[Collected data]
· · · · · · ·
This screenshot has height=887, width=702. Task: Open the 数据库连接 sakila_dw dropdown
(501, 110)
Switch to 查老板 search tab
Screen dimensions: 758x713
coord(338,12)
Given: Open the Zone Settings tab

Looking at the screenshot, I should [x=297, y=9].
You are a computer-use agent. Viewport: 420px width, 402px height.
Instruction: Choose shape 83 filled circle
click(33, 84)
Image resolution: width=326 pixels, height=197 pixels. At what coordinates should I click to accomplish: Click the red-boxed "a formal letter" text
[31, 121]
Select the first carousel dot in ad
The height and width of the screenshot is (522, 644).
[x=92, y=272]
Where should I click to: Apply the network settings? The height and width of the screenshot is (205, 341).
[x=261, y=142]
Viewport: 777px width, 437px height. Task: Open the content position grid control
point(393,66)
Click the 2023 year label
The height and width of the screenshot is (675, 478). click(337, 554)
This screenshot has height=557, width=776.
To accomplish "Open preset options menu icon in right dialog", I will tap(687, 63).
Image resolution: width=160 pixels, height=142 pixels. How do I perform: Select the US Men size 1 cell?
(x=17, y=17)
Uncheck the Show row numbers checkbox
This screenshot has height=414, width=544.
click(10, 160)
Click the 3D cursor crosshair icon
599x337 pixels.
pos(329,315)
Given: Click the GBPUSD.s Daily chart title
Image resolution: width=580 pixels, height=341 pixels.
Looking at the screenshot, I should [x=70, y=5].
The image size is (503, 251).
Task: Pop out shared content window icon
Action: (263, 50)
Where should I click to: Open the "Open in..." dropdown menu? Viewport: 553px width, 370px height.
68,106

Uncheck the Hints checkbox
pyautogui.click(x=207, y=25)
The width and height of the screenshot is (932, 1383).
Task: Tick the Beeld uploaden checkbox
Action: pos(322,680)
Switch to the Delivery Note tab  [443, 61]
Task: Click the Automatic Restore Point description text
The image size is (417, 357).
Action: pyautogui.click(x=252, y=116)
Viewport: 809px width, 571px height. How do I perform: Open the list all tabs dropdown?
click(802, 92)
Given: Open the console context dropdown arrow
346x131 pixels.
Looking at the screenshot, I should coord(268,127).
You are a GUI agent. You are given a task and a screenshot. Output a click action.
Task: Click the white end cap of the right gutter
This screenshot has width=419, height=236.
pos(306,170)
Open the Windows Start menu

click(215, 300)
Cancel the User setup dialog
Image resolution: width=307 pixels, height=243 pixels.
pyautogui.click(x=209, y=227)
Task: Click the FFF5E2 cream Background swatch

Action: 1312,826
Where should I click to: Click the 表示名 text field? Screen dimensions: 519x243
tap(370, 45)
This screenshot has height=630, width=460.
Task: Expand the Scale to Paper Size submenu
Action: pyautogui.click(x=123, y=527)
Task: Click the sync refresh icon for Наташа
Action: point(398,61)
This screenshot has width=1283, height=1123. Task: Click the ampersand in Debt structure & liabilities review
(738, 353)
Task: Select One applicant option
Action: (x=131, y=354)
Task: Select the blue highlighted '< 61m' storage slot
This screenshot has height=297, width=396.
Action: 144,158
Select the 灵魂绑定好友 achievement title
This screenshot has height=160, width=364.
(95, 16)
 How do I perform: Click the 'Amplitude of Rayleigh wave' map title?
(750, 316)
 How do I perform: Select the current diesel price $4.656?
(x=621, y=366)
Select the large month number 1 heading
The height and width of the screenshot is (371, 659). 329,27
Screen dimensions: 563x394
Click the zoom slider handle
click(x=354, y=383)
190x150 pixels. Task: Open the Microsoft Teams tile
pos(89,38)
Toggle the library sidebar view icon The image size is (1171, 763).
· · · · · · ·
• [WHAT YOU NEED TO DO]:
Down to the last line, return the data above exactly.

• [WRITTEN ANSWER]:
This screenshot has height=887, width=702. Task: Open the 数据库连接 sakila_dw dropdown
(501, 110)
Switch to 查老板 search tab
Screen dimensions: 758x713
coord(338,12)
Given: Open the Zone Settings tab

Looking at the screenshot, I should [x=297, y=9].
You are a computer-use agent. Viewport: 420px width, 402px height.
Instruction: Choose shape 83 filled circle
click(33, 84)
Image resolution: width=326 pixels, height=197 pixels. At what coordinates should I click to accomplish: Click the red-boxed "a formal letter" text
[31, 121]
Select the first carousel dot in ad
The height and width of the screenshot is (522, 644).
[x=92, y=272]
Where should I click to: Apply the network settings? The height and width of the screenshot is (205, 341).
[x=261, y=142]
Viewport: 777px width, 437px height. Task: Open the content position grid control
point(393,66)
Click the 2023 year label
The height and width of the screenshot is (675, 478). click(337, 554)
This screenshot has height=557, width=776.
To accomplish "Open preset options menu icon in right dialog", I will tap(687, 63).
Image resolution: width=160 pixels, height=142 pixels. How do I perform: Select the US Men size 1 cell?
(x=17, y=17)
Uncheck the Show row numbers checkbox
This screenshot has height=414, width=544.
click(10, 160)
Click the 3D cursor crosshair icon
599x337 pixels.
pos(329,315)
Given: Click the GBPUSD.s Daily chart title
Image resolution: width=580 pixels, height=341 pixels.
Looking at the screenshot, I should [x=70, y=5].
The image size is (503, 251).
Task: Pop out shared content window icon
Action: (263, 50)
Where should I click to: Open the "Open in..." dropdown menu? Viewport: 553px width, 370px height.
68,106

Uncheck the Hints checkbox
pyautogui.click(x=207, y=25)
The width and height of the screenshot is (932, 1383).
Task: Tick the Beeld uploaden checkbox
Action: pos(322,680)
Switch to the Delivery Note tab  [443, 61]
Task: Click the Automatic Restore Point description text
The image size is (417, 357).
Action: pyautogui.click(x=252, y=116)
Viewport: 809px width, 571px height. How do I perform: Open the list all tabs dropdown?
click(802, 92)
Given: Open the console context dropdown arrow
346x131 pixels.
Looking at the screenshot, I should coord(268,127).
You are a GUI agent. You are given a task and a screenshot. Output a click action.
Task: Click the white end cap of the right gutter
This screenshot has width=419, height=236.
pos(306,170)
Open the Windows Start menu

click(215, 300)
Cancel the User setup dialog
Image resolution: width=307 pixels, height=243 pixels.
pyautogui.click(x=209, y=227)
Task: Click the FFF5E2 cream Background swatch

Action: 1312,826
Where should I click to: Click the 表示名 text field? Screen dimensions: 519x243
tap(370, 45)
This screenshot has height=630, width=460.
Task: Expand the Scale to Paper Size submenu
Action: pyautogui.click(x=123, y=527)
Task: Click the sync refresh icon for Наташа
Action: point(398,61)
This screenshot has width=1283, height=1123. Task: Click the ampersand in Debt structure & liabilities review
(738, 353)
Task: Select One applicant option
Action: (x=131, y=354)
Task: Select the blue highlighted '< 61m' storage slot
This screenshot has height=297, width=396.
Action: 144,158
Select the 灵魂绑定好友 achievement title
This screenshot has height=160, width=364.
(95, 16)
 How do I perform: Click the 'Amplitude of Rayleigh wave' map title?
(750, 316)
 How do I perform: Select the current diesel price $4.656?
(x=621, y=366)
Select the large month number 1 heading
The height and width of the screenshot is (371, 659). 329,27
Screen dimensions: 563x394
Click the zoom slider handle
click(x=354, y=383)
190x150 pixels. Task: Open the Microsoft Teams tile
pos(89,38)
Toggle the library sidebar view icon The image size is (1171, 763).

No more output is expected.